> [PROBLEM DESCRIPTION]
Print the lines below word for word, beginning at the line that has "This screenshot has height=496, width=832." and stopping after the line that has "coord(418,294)".

..............................

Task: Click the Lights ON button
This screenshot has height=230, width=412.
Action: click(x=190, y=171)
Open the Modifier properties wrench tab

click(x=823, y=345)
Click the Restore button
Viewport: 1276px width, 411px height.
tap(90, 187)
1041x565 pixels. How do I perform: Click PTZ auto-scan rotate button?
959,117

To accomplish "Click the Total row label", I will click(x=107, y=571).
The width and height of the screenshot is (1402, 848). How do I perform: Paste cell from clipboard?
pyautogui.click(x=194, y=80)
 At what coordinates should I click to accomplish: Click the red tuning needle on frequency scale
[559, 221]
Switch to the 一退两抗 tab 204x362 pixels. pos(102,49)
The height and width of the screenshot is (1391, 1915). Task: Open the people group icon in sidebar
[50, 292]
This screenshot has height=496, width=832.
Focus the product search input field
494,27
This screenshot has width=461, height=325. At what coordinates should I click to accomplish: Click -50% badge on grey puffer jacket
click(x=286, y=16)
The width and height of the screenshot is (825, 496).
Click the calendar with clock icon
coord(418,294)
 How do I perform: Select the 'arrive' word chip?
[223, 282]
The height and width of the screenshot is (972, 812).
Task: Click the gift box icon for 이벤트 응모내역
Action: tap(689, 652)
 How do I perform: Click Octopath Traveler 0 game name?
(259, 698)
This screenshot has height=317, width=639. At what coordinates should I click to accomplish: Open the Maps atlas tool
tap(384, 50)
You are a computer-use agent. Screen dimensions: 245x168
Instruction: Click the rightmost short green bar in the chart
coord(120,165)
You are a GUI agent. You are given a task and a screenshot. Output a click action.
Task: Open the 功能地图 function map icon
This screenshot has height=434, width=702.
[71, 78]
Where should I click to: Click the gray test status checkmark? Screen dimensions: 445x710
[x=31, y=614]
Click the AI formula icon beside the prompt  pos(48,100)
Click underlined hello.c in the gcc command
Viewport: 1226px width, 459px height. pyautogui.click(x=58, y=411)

..............................

> [OUTPUT OF THE EXERCISE]
This screenshot has height=496, width=832.
Focus the product search input field
494,27
This screenshot has width=461, height=325. At what coordinates should I click to accomplish: Click -50% badge on grey puffer jacket
click(x=286, y=16)
The width and height of the screenshot is (825, 496).
Click the calendar with clock icon
coord(418,294)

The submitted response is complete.